EXERCISE PASSAGE Start Marker

Started working on the main landing gear and in trimming the gear to the proper length of 95 inches, I noticed that one end had a void in it with a cross sectional area of 1/8"X3/16" and up along the leading edge of 4.5 inches, just inward of the leading edge by a 1/16 ".
I called the supplier Feather Lite and talked to Larry and he didn't think it would be a problem since it was near the leading edge. He asked that I send him some pictures for him to look at just to confirm, which I did. Waiting to hear back from him.
The wheels and brakes were purchased through Infinity Aerospace and are manufactured by Matco, they are of very high quality.
Here are pictures of the entire main landing gear and the wheels and brakes.
P.S. I apologize to my relatives in Holland who are monitoring my progress and haven't seen any updates in the website for probably over a year. I have, in the mean time completed Chapters 7 & 8, which I unfortunately misplaced the pictures and editorials. Chapters 7 & 8 primarily involved shaping and glassing the exterior of the fuselage. Hopefully I'll find the lost files on a memory stick somewhere and will update those chapters. I really do appreciate your interest in this project, just knowing you're watching keeps me motivated!

EXERCISE PASSAGE End Marker
SUPPLIED RECORDS Start Marker

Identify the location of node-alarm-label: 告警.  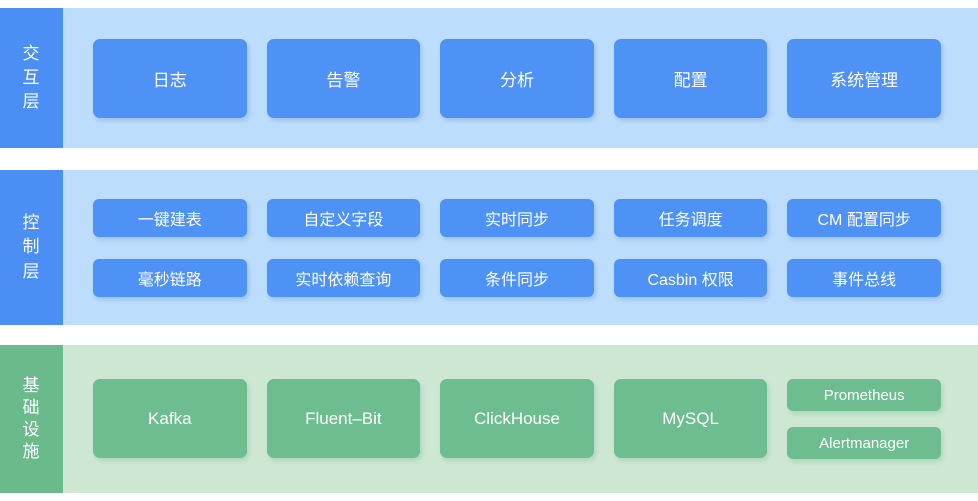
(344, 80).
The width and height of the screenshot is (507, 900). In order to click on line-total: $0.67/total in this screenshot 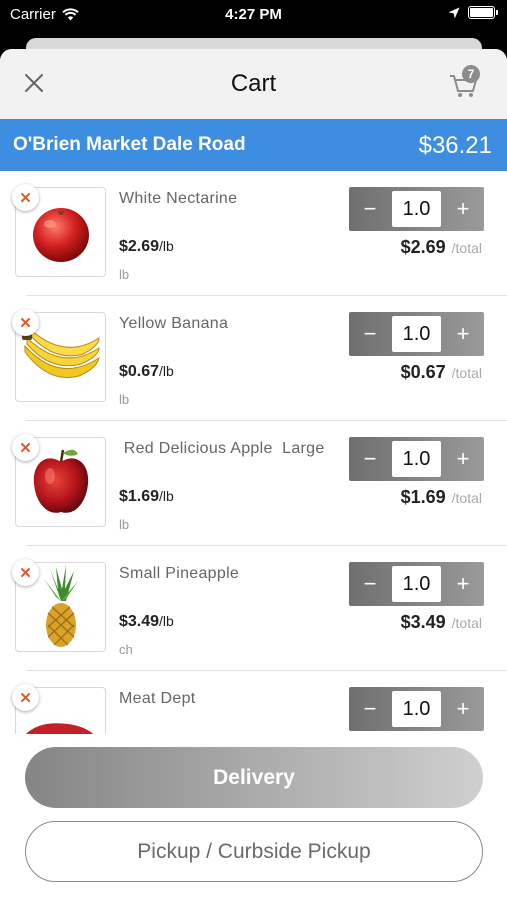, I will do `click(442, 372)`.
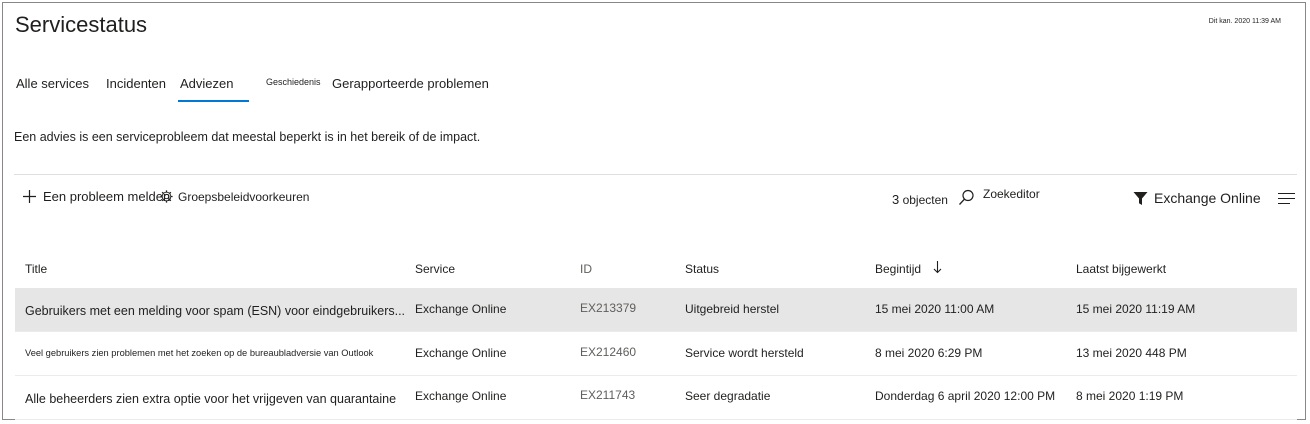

SUPPLIED RECORDS End Marker
SUPPLIED RECORDS Start Marker

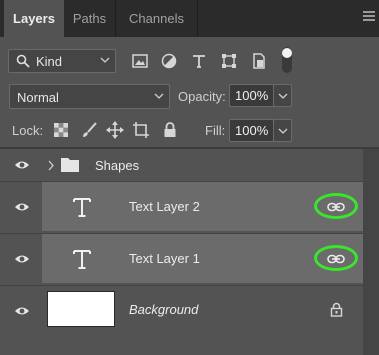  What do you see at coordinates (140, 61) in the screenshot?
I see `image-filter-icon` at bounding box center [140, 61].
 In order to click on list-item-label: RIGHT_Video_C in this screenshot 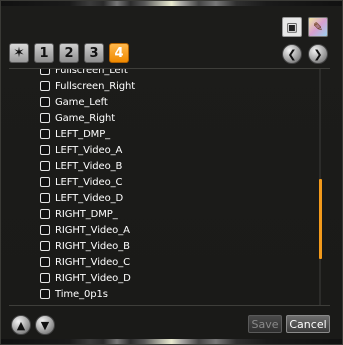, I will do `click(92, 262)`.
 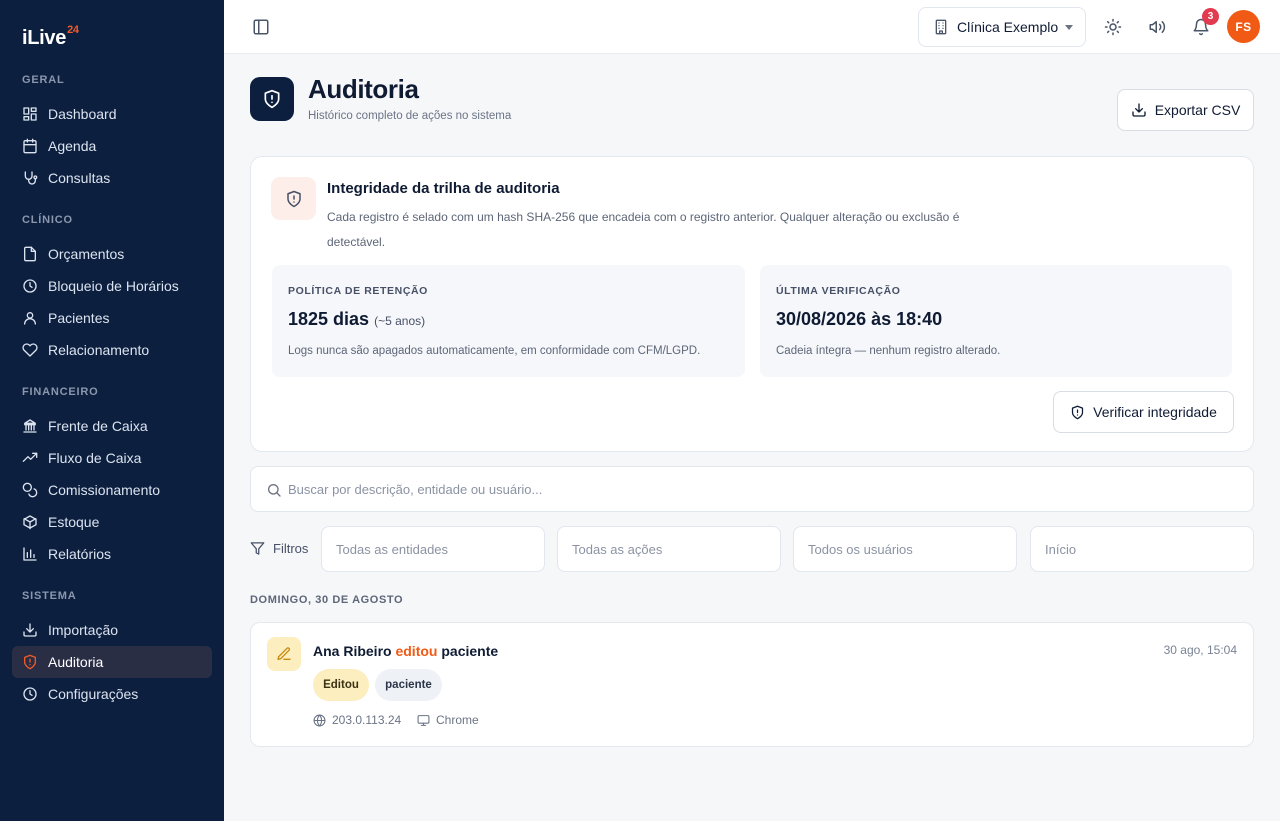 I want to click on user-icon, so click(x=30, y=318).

SUPPLIED RECORDS End Marker

__EXERCISE 1__.
List every company named in the landing gear post.
__EXERCISE 2__.
Update the landing gear post starting at "I called the" and ending at "wheels and brakes.", changing "pictures" to "photos".

__ANSWER SECTION 1__.
Feather Lite, Infinity Aerospace, Matco

__ANSWER SECTION 2__.
I called the supplier Feather Lite and talked to Larry and he didn't think it would be a problem since it was near the leading edge. He asked that I send him some photos for him to look at just to confirm, which I did. Waiting to hear back from him.
The wheels and brakes were purchased through Infinity Aerospace and are manufactured by Matco, they are of very high quality.
Here are photos of the entire main landing gear and the wheels and brakes.